## Exercise details
Your answer must be a word-for-word copy of the data.
Records for the exercise below:
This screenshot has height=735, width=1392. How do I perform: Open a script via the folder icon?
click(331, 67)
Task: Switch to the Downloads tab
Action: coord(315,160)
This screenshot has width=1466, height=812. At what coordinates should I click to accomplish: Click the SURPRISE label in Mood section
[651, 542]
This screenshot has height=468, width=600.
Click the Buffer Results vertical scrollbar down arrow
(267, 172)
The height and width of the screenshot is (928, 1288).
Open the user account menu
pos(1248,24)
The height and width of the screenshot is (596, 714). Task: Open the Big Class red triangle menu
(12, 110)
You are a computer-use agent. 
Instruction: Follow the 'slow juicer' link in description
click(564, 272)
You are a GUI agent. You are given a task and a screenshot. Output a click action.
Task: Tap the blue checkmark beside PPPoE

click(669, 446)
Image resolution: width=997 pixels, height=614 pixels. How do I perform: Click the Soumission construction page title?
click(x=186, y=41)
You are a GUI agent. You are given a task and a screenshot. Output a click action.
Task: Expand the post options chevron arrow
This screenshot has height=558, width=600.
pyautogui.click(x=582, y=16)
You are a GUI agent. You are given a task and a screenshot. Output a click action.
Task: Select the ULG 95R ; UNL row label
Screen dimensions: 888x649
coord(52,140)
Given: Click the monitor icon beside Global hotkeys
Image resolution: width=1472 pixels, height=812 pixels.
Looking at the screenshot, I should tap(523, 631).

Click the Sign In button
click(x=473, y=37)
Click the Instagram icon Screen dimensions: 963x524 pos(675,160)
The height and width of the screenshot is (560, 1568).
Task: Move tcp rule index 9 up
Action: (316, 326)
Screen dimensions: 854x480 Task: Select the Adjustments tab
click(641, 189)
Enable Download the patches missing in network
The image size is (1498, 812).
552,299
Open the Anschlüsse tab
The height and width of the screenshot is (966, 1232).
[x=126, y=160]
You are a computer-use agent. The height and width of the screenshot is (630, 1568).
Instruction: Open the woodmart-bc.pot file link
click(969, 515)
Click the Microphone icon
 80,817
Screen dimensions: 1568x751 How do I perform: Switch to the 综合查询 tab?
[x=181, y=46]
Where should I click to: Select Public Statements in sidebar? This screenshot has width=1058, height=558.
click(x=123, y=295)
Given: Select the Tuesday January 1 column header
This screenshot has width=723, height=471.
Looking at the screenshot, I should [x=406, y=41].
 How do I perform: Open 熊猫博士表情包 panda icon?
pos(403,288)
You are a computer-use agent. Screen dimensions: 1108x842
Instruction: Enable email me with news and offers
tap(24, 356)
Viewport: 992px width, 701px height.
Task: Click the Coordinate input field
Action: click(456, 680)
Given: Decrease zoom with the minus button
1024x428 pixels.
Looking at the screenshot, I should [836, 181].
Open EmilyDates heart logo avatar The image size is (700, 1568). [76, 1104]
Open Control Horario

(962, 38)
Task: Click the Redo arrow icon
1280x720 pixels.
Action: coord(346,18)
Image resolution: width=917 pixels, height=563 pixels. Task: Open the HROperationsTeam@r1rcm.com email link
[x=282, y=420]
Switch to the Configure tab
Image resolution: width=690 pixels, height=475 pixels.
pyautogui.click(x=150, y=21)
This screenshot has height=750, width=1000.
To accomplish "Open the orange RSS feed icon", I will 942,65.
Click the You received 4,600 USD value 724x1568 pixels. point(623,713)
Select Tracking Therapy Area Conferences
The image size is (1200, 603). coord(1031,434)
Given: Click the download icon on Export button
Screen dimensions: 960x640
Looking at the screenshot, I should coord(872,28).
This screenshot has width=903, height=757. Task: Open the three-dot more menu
End of Records for the exercise.
## Written answer
This screenshot has height=735, width=1392. How do I perform: Open a script via the folder icon?
click(331, 67)
Task: Switch to the Downloads tab
Action: coord(315,160)
This screenshot has width=1466, height=812. At what coordinates should I click to accomplish: Click the SURPRISE label in Mood section
[651, 542]
This screenshot has height=468, width=600.
Click the Buffer Results vertical scrollbar down arrow
(267, 172)
The height and width of the screenshot is (928, 1288).
Open the user account menu
pos(1248,24)
The height and width of the screenshot is (596, 714). Task: Open the Big Class red triangle menu
(12, 110)
You are a computer-use agent. 
Instruction: Follow the 'slow juicer' link in description
click(564, 272)
You are a GUI agent. You are given a task and a screenshot. Output a click action.
Task: Tap the blue checkmark beside PPPoE

click(669, 446)
Image resolution: width=997 pixels, height=614 pixels. How do I perform: Click the Soumission construction page title?
click(x=186, y=41)
You are a GUI agent. You are given a task and a screenshot. Output a click action.
Task: Expand the post options chevron arrow
This screenshot has height=558, width=600.
pyautogui.click(x=582, y=16)
You are a GUI agent. You are given a task and a screenshot. Output a click action.
Task: Select the ULG 95R ; UNL row label
Screen dimensions: 888x649
coord(52,140)
Given: Click the monitor icon beside Global hotkeys
Image resolution: width=1472 pixels, height=812 pixels.
Looking at the screenshot, I should tap(523, 631).

Click the Sign In button
click(x=473, y=37)
Click the Instagram icon Screen dimensions: 963x524 pos(675,160)
The height and width of the screenshot is (560, 1568).
Task: Move tcp rule index 9 up
Action: (316, 326)
Screen dimensions: 854x480 Task: Select the Adjustments tab
click(641, 189)
Enable Download the patches missing in network
The image size is (1498, 812).
552,299
Open the Anschlüsse tab
The height and width of the screenshot is (966, 1232).
[x=126, y=160]
You are a computer-use agent. The height and width of the screenshot is (630, 1568).
Instruction: Open the woodmart-bc.pot file link
click(969, 515)
Click the Microphone icon
 80,817
Screen dimensions: 1568x751 How do I perform: Switch to the 综合查询 tab?
[x=181, y=46]
Where should I click to: Select Public Statements in sidebar? This screenshot has width=1058, height=558.
click(x=123, y=295)
Given: Select the Tuesday January 1 column header
This screenshot has width=723, height=471.
Looking at the screenshot, I should [x=406, y=41].
 How do I perform: Open 熊猫博士表情包 panda icon?
pos(403,288)
You are a computer-use agent. Screen dimensions: 1108x842
Instruction: Enable email me with news and offers
tap(24, 356)
Viewport: 992px width, 701px height.
Task: Click the Coordinate input field
Action: click(456, 680)
Given: Decrease zoom with the minus button
1024x428 pixels.
Looking at the screenshot, I should [836, 181].
Open EmilyDates heart logo avatar The image size is (700, 1568). [76, 1104]
Open Control Horario

(962, 38)
Task: Click the Redo arrow icon
1280x720 pixels.
Action: coord(346,18)
Image resolution: width=917 pixels, height=563 pixels. Task: Open the HROperationsTeam@r1rcm.com email link
[x=282, y=420]
Switch to the Configure tab
Image resolution: width=690 pixels, height=475 pixels.
pyautogui.click(x=150, y=21)
This screenshot has height=750, width=1000.
To accomplish "Open the orange RSS feed icon", I will 942,65.
Click the You received 4,600 USD value 724x1568 pixels. point(623,713)
Select Tracking Therapy Area Conferences
The image size is (1200, 603). coord(1031,434)
Given: Click the download icon on Export button
Screen dimensions: 960x640
Looking at the screenshot, I should coord(872,28).
This screenshot has width=903, height=757. Task: Open the three-dot more menu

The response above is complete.